Search code examples
pythonsnakemake

snakemake interpreting full path as relative path


I am writing a snakemake to perform multiple operations. All the rules, except for the last one (mvQsubLogs) work for a test file. This last rule should move the .e and .o files produced by the qsub command (I am running snakemake on a cluster), from the directory specified with the -e and -o flag, to a directory specified in the output directive of my rule, as soon as some operations are completed (please see input directive in the rule below):

rule mvQsubLogs:
    input:
        # FastQC
        rules.fastQC.output,

        # Markduplicates
        rules.markDups.output.markDupBam,
        rules.markDups.output.markDupMetrics,

        # mosdepth
        rules.mosdepth.output.DIR,

        # editflagStat
        rules.edit_flagStat.output,

        # edit idxStats
        rules.edit_idxStats.output,

        # insertSizeMetrics
        rules.insertSizeMetrics.output.METRICS,
        rules.insertSizeMetrics.output.PDF

    output:
        directory("{sample}/logs")
    shell:
        "mkdir -p {wildcards.sample}/logs " 
        "| mv {LOGDIR}{wildcards.sample}* {output}"

A DAG with all jobs that I want to perform can be found below:

enter image description here

The command that I am using to launch the jobs to the cluster is

snakemake -p -s Snakefile_v6_ngs_bngs05b --cluster "qsub -q onlybngs05b -e {LOGD
IR} -o {LOGDIR}" -j 5 --use-conda --jobname "{wildcards.sample}.{rule}.{jobid}"

Whereas it is important to note where the .e and .o files should be produced, which for this example is LOGDIR. LOGDIR was actually retrieved from the config file (LOGDIR = config['logsOutDir'] - in the snakefile itself and logsOutDir: "/home/ngs/jobout/" - specified in the config file).

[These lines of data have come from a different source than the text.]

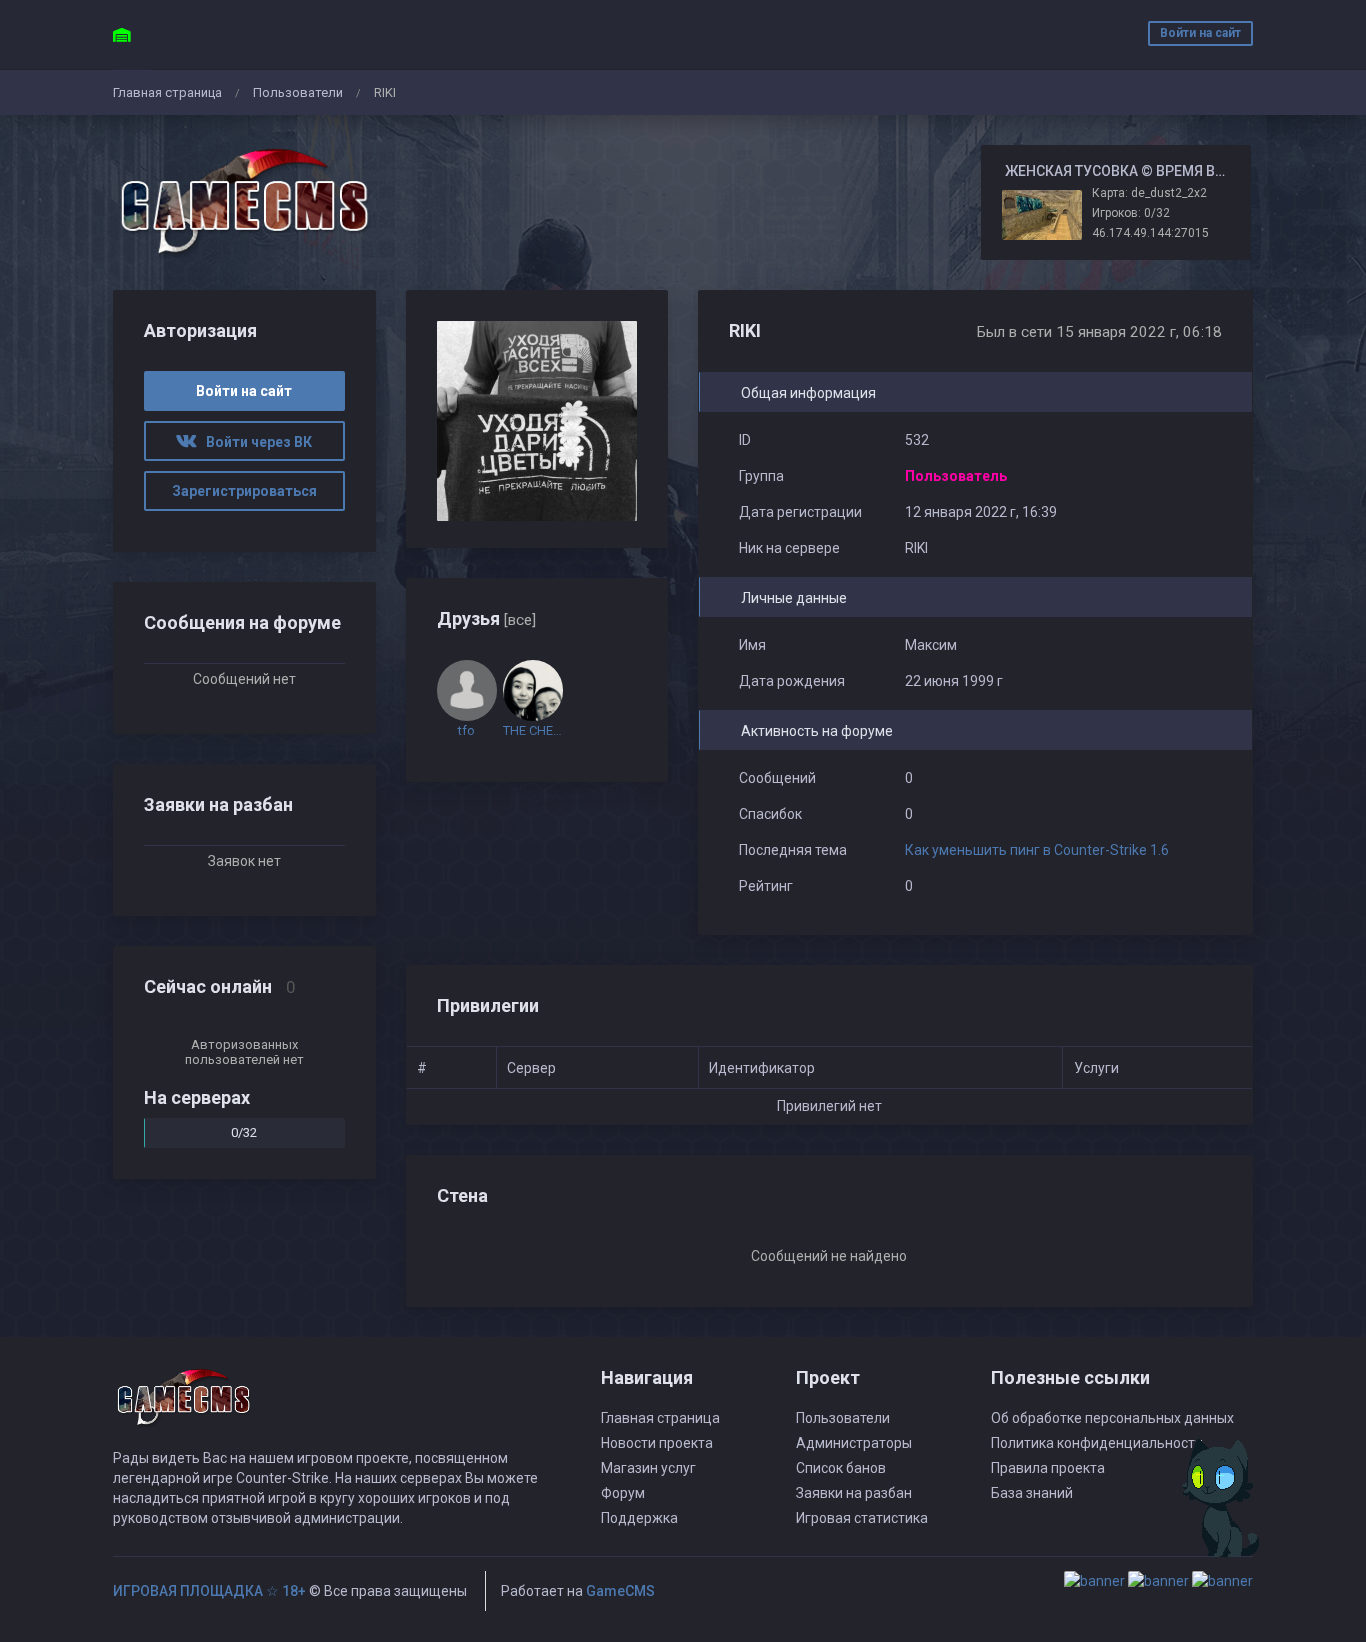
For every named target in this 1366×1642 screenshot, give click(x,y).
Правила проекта (1048, 1468)
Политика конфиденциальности (1097, 1443)
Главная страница (167, 92)
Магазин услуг (648, 1468)
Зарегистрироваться (244, 491)
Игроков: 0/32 (1131, 213)
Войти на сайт (1200, 33)
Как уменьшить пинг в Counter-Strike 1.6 (1037, 850)
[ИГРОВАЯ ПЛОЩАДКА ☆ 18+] (244, 202)
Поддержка (639, 1518)
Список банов (841, 1468)
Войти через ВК (254, 442)
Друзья (486, 618)
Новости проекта (657, 1443)
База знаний (1032, 1493)
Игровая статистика (862, 1518)
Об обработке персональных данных (1112, 1418)
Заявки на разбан (854, 1493)
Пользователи (298, 92)
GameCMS (620, 1591)
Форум (623, 1493)
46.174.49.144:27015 (1150, 233)
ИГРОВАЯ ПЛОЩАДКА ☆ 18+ (209, 1591)
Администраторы (854, 1443)
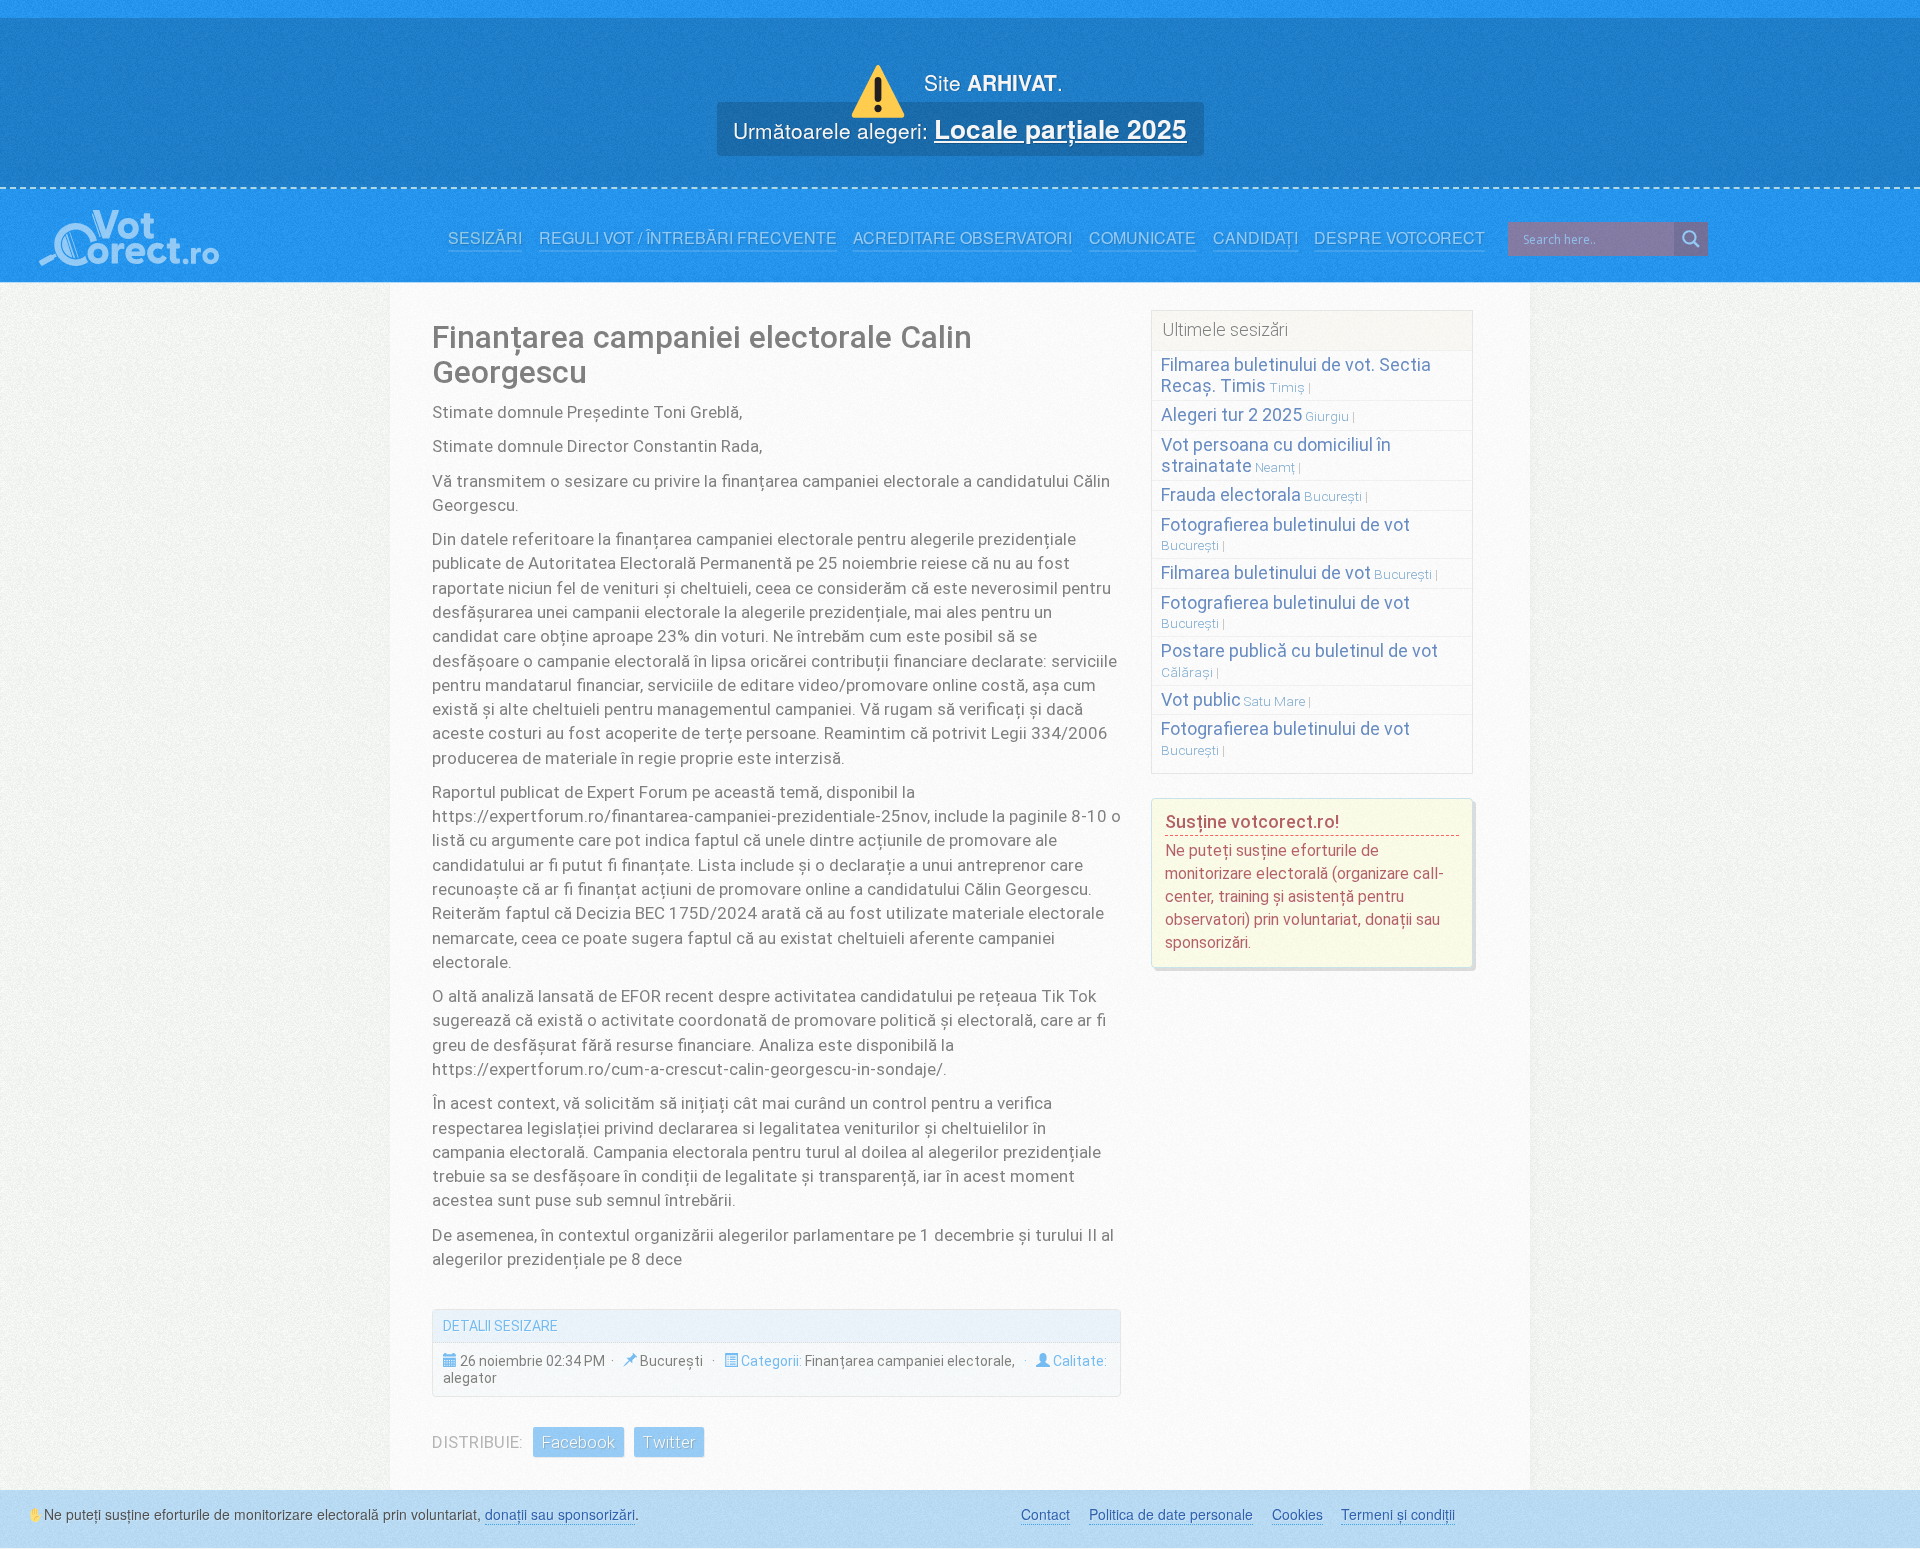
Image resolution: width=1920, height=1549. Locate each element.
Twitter (668, 1442)
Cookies (1297, 1514)
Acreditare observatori (962, 238)
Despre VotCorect (1399, 238)
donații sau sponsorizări (560, 1514)
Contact (1045, 1514)
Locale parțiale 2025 (1060, 128)
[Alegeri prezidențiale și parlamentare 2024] (129, 233)
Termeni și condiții (1398, 1514)
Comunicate (1142, 238)
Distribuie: (477, 1442)
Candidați (1255, 238)
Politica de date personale (1171, 1514)
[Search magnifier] (1691, 239)
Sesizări (485, 238)
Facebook (578, 1442)
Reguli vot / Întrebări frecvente (688, 238)
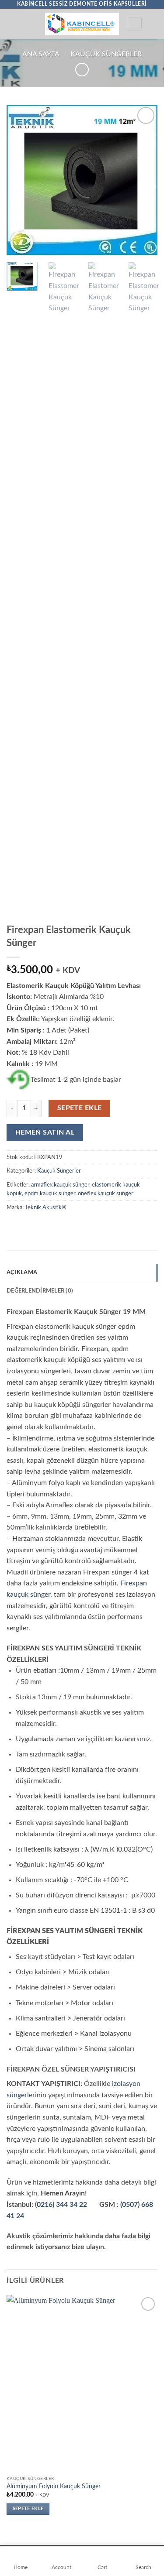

When I call the full snakemake the command that I get for the rule mvQsubLogs is :

rule mvQsubLogs:
    input: NIPT-PearlPPlasma-03-PPx_S3downSample/fastQC, NIPT-PearlPPlasma-03-PPx_S3downSample/aligned/NIPT-PearlPPlasma-03-PPx_S3downSample.sorted.markDup.bam, NIPT-PearlPPlasma-03-PPx_S3downSample/dups/NIPT-PearlPPlasma-03-PPx_S3downSample.markDups.metrics.txt, NIPT-PearlPPlasma-03-PPx_S3downSample/depth/, NIPT-PearlPPlasma-03-PPx_S3downSample/dups/NIPT-PearlPPlasma-03-PPx_S3downSample.sorted.markDup.flagstat.edited.csv, NIPT-PearlPPlasma-03-PPx_S3downSample/readsDist/NIPT-PearlPPlasma-03-PPx_S3downSample.sorted.markDup.idxstats.edited.csv, NIPT-PearlPPlasma-03-PPx_S3downSample/insertSizeDist/NIPT-PearlPPlasma-03-PPx_S3downSample_ISmetrics.txt, NIPT-PearlPPlasma-03-PPx_S3downSample/insertSizeDist/NIPT-PearlPPlasma-03-PPx_S3downSample_ISHist.pdf
    output: NIPT-PearlPPlasma-03-PPx_S3downSample/logs
    jobid: 7
    wildcards: sample=NIPT-PearlPPlasma-03-PPx_S3downSample

mkdir -p NIPT-PearlPPlasma-03-PPx_S3downSample/logs | mv /home/ngs/jobout/NIPT-PearlPPlasma-03-PPx_S3downSample* NIPT-PearlPPlasma-03-PPx_S3downSample/logs

Which does sound right to me: (after creating the directory to which the files should be moved, just to be on the safe side) I should move all files starting with NIPT-PearlPPlasma-03-PPx_S3downSample (i.e. wildcards.sample), located at /home/ngs/jobout/ to NIPT-PearlPPlasma-03-PPx_S3downSample/logs, whereas this last directory is relative to the working directory.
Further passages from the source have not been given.